TEXTE FOURNI:

◆ ◆ ◆ ◆ ◆

Sensation autour des résidences secondaires
L'initiative sur les résidences secondaires passe la rampe. Le projet de l'écologiste Franz Weber a été accepté d'extrême justesse: 50,6% des voix et une petite majorité des cantons.
L’initiative demande qu’on ne construise plus de nouvelles résidences secondaires dans les communes où leur part atteint déjà 20% du parc immobilier. Au tel cas, les initiants demandent que les permis de construire ne soient plus accordés dès le 1er janvier prochain.
Quant aux autorisations de construire déjà délivrées, elles ne sont pas concernées, a indiqué Doris Leuthard. Devant la presse, la ministre de l’Environnement a par ailleurs précisé que bon nombre de points relatifs à l’initiative restent encore à éclaircir. Il s’agira notamment de définir ce que recouvre précisément le terme «résidence secondaire».
Exploit
Ce succès constitue un exploit pour les auteurs de l’initiative. En effet, il est relativement rare qu’une initiative passe l’écueil des urnes. Et plus rare encore lorsque le projet est combattu par la droite et les milieux économiques.
Il est vrai que ce succès n’a été acquis que d’extrême justesse, avec 50,6% des voix. Au niveau des cantons, les choses ont été un peu plus nettes: quinze ont accepté l’initiative et onze l’ont refusée.
Si l’on observe un peu plus attentivement les résultats, il apparaît que la proposition de Franz Weber a surtout fait le plein de voix en Suisse romande (à l’exception du Valais) et dans les grands cantons urbains. Sans surprise, l’opposition est surtout venue des petits cantons alpins et touristiques, concernés au premier chef par une limitation des résidences secondaires.
«Je suis fier de la Suisse»
Grand vainqueur du jour, l’écologiste Franz Weber (84 ans) a affiché sa satisfaction à l’issue du scrutin. «Je suis fier de la Suisse, content que les Suisses aient voté pour leur propre intérêt», a-t-il déclaré à l’Agence télégraphique suisse (ATS). «Ce n’était en tout cas pas ma dernière initiative, mais une des nombreuses qui viendront encore», a-t-il promis sur les ondes de la télévision alémanique.
Le résultat est également salué par les différents mouvements écologistes et de gauche. «Ce résultat va permettre de faire en sorte que tout le monde puisse accéder au logement et disposer d’un espace de vie préservé plutôt que le mitage du territoire ne s’accélère encore au seul bénéfice d’une minorité», juge par exemple le Parti socialiste suisse.
C’est en revanche la déception parmi les partis de droite. «Arrêt des constructions dans plus de 650 communes, pertes d’emplois, dommage pour le tourisme et atteinte à l’autonomie des communes: voici ce que représente l’initiative», déplore le Parti libéral-radical. Quant au Parti démocrate-chrétien, il en appelle déjà à des exceptions «pour les régions structurellement faibles ou si la garantie est donnée qu’une résidence sera suffisamment habitée».
La déception et l’inquiétude est également palpable dans les cantons les plus touchés par l’initiative. «La mise en œuvre de l’initiative apportera des problèmes techniques et juridiques. Les cantons alpins demandent des solutions pragmatiques de la part des auteurs de l’initiative», a jugé la Conférence des gouvernements des cantons de montagne.

◆ ◆ ◆ ◆ ◆

SÉRIE D'EXERCICES:
(A) Recopiez à l'identique le passage de l'article sur les résidences secondaires compris entre « L’initiative demande qu’on » et « 1er janvier prochain. », ces deux extrémités incluses.
(B) Poursuivez l'article sur les résidences secondaires à partir de l'endroit où il s'arrête.
Ces données proviennent d'une source distincte de l'article.

DONNÉES RECUEILLIES:
◆ ◆ ◆ ◆ ◆

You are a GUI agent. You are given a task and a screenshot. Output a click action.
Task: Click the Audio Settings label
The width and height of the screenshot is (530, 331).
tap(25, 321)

◆ ◆ ◆ ◆ ◆

RÉSULTATS DES EXERCICES:
(A)
L’initiative demande qu’on ne construise plus de nouvelles résidences secondaires dans les communes où leur part atteint déjà 20% du parc immobilier. Au tel cas, les initiants demandent que les permis de construire ne soient plus accordés dès le 1er janvier prochain.

(B)
Particulièrement concerné par la mesure, le canton du Valais déplore également ce résultat qui «freinera l’activité économique valaisanne», selon Jean-Michel Cina. Le responsable de l’économie cantonale s’attend par ailleurs à des difficultés pratiques, comme une ruée sur les demandes de permis de construire d’ici la fin de l’année.
Déroute pour la gauche syndicale
Parmi les autres sujets, l’initiative pour les six semaines de vacances, qui était proposée par les syndicats chrétiens et soutenue par la gauche, a subi en revanche une véritable déroute. Cette proposition, qui visait à faire passer le minimum légal de vacances annuelles de quatre à six semaines, a été refusée par 66,5% des citoyens et à l’unanimité des cantons.
Les milieux économiques et la droite avaient estimé qu’une telle mesure porterait un coup important à la compétitivité de l’économie. L’ampleur du refus montre que ce message a été reçu cinq sur cinq par la population.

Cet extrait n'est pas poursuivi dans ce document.